### Text segment
· · · · · · ·

After publishing my three-novella series "Chronicles of Kenji," I experienced an unexpected emptiness that I later identified as creative grief – the mourning process that follows the completion of a significant creative project. 

• Creative grief is a normal part of the artistic process, not just a block
• Every creative project has its own season, including the grieving period
• Exploring different creative mediums can provide alternative outlets while recovering
• Time eventually allows healing and readiness to begin new projects
• The process of making art reflects life itself with its emotional highs and lows


Introduction to Pockets Podcast

Richmond

Hi , you're listening to Pockets , a podcast about finding joy , meaning and purpose in life's simplest moments . I'm Richmond Camero . Let's dive into today's journey .

Richmond

I spent four years writing , editing and preparing my three novella series Chronicles of Kenji . It was October 2022 when I finally hit the publish button for these three books . It was fulfilling and exciting the mere fact that my story is out there in the world for readers to read . I understand that it's not an immediate success . I expect that I won't be beside names like Brandon Sanderson or VE Schwab anytime soon . But one I didn't expect is a feeling , a feeling that seemed to come out from nowhere and weighed on me for several months . It was grief .

Richmond

I didn't know what to call it that time . I thought it was just a temporary creative block and I only needed to have fresh ideas for me to start again . But it was so difficult to start a new project . I would have some ideas , I would start to outline a few scenes I had in mind , but it didn't end up into something tangible At that time . I already have a system on how to approach my projects . I knew I have the tools to overcome block , but for some reasons , those techniques weren't working . So I asked myself then what do I do now ?

Richmond

As with all things , I started with the virtue of curiosity to further probe what I felt . I just finished writing a three novella series . Why did I feel empty ? When I thought about it , it felt like I just lost something that I was used to seeing in the four years I'm doing a project . Imagine that , on a semi-daily basis , I was working on this project . I spent a good amount of time with the characters I created and I've seen their highs and lows . Consequently , I went through the peaks and valleys of the creative process . There was a certain rhythm that the project brought and then it was finished . It was all gone . The routine that I was so used to was gone . I felt empty and it felt like it was a long creative block . They say that in order for us to have power on something , we need to find it a name . So I couldn't say how relieved I was when I found the proper name for what I'm feeling Creative grief .

· · · · · · ·

### Task statement
Write out the passage on creative grief from "Introduction to Pockets" up to and including "was grief .", word for word. The data that follows has nothing to do with this.

### Dataset extract
· · · · · · ·

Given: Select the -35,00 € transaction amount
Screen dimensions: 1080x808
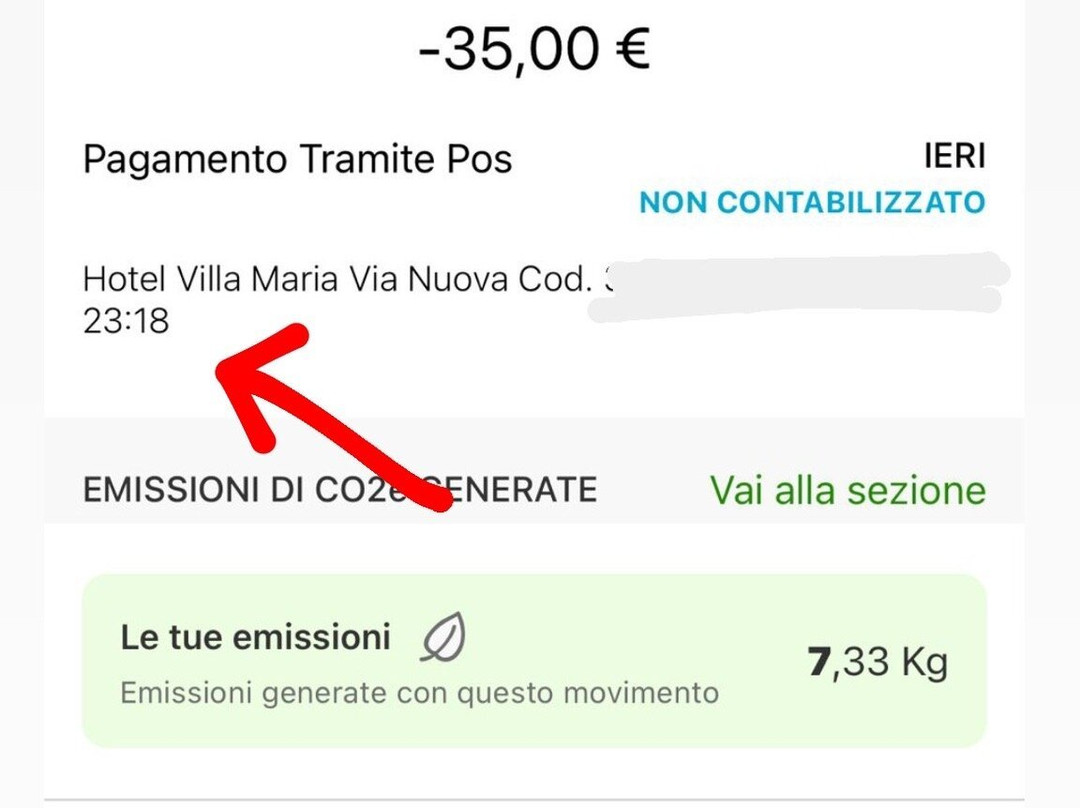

· · · · · · ·

### Written solution
Introduction to Pockets Podcast

Richmond

Hi , you're listening to Pockets , a podcast about finding joy , meaning and purpose in life's simplest moments . I'm Richmond Camero . Let's dive into today's journey .

Richmond

I spent four years writing , editing and preparing my three novella series Chronicles of Kenji . It was October 2022 when I finally hit the publish button for these three books . It was fulfilling and exciting the mere fact that my story is out there in the world for readers to read . I understand that it's not an immediate success . I expect that I won't be beside names like Brandon Sanderson or VE Schwab anytime soon . But one I didn't expect is a feeling , a feeling that seemed to come out from nowhere and weighed on me for several months . It was grief .